— Your objective —
Find how many lines of the listing include the string "Guide", and report only that figure.

BEGIN Records to use

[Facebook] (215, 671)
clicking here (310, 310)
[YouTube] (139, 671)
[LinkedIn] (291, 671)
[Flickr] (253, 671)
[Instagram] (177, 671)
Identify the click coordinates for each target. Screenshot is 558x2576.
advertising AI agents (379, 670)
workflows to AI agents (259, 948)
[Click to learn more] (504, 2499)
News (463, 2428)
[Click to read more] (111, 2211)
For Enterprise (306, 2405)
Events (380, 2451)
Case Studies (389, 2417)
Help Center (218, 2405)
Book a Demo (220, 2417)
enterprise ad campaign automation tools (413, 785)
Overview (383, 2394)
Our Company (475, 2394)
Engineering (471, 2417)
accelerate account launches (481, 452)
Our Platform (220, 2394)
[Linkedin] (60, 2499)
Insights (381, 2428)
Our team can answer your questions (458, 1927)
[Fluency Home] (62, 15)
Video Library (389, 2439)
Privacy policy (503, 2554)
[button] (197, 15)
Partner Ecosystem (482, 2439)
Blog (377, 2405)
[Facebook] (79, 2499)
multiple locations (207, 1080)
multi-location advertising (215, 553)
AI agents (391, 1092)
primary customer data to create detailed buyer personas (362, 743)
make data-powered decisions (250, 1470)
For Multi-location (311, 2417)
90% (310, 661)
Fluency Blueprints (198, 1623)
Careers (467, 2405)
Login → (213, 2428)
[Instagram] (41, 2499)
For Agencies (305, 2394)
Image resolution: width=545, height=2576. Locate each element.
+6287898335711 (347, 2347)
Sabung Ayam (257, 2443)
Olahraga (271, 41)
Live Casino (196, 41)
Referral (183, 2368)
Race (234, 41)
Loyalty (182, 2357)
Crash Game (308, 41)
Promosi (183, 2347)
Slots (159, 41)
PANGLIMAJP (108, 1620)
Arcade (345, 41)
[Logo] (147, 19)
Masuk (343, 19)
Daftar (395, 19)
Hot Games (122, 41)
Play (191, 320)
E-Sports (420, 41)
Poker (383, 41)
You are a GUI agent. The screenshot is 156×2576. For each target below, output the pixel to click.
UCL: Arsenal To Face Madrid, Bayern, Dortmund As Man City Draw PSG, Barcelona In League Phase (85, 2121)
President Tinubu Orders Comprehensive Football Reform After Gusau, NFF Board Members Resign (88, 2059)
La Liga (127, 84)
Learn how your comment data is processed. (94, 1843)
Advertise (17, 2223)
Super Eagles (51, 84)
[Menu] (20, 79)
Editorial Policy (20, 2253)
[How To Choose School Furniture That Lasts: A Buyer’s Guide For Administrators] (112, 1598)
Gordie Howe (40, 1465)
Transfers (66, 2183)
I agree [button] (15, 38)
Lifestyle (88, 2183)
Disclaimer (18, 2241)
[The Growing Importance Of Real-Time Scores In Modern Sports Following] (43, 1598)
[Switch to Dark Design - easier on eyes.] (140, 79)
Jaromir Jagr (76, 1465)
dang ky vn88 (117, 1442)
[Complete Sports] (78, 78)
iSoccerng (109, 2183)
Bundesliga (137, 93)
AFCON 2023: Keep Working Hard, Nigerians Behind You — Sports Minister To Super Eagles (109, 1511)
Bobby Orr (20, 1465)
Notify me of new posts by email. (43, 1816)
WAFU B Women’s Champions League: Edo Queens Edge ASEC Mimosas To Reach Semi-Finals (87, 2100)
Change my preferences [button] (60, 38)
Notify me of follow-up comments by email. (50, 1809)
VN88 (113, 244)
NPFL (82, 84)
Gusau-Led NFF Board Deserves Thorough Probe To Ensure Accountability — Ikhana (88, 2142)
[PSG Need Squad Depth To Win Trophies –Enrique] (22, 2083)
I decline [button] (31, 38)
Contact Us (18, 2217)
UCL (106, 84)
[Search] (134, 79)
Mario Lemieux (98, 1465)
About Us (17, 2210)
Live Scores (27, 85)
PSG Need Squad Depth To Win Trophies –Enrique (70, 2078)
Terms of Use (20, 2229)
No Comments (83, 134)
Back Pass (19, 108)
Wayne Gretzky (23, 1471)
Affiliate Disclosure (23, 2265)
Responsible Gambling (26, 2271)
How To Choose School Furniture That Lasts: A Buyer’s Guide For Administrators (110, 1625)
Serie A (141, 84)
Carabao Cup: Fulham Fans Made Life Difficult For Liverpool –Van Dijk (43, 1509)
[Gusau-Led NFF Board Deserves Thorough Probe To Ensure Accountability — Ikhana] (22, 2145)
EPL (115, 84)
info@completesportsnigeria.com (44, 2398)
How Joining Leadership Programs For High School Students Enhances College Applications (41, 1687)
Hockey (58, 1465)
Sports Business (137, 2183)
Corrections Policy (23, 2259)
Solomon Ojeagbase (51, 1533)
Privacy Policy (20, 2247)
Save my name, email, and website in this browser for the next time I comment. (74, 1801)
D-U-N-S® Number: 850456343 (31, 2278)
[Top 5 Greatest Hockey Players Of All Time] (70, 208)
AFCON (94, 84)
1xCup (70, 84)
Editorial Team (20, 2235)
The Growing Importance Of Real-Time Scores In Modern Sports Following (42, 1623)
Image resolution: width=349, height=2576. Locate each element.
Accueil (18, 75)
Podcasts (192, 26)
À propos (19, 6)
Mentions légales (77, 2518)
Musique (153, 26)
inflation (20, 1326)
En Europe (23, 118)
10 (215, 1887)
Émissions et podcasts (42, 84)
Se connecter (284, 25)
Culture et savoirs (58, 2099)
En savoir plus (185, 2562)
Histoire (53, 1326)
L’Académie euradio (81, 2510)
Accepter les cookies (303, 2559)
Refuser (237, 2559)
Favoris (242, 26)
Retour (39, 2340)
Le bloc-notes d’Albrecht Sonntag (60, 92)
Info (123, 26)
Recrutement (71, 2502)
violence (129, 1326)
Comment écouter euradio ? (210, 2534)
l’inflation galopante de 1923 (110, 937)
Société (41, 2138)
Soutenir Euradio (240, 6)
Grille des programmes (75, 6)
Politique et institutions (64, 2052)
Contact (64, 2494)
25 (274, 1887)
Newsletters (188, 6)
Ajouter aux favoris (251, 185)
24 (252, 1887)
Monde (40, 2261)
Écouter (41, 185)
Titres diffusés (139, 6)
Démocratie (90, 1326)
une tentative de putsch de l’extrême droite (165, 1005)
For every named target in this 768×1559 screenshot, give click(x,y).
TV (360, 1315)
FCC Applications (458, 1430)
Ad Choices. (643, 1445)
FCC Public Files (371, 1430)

END Records to use

— Reply —
2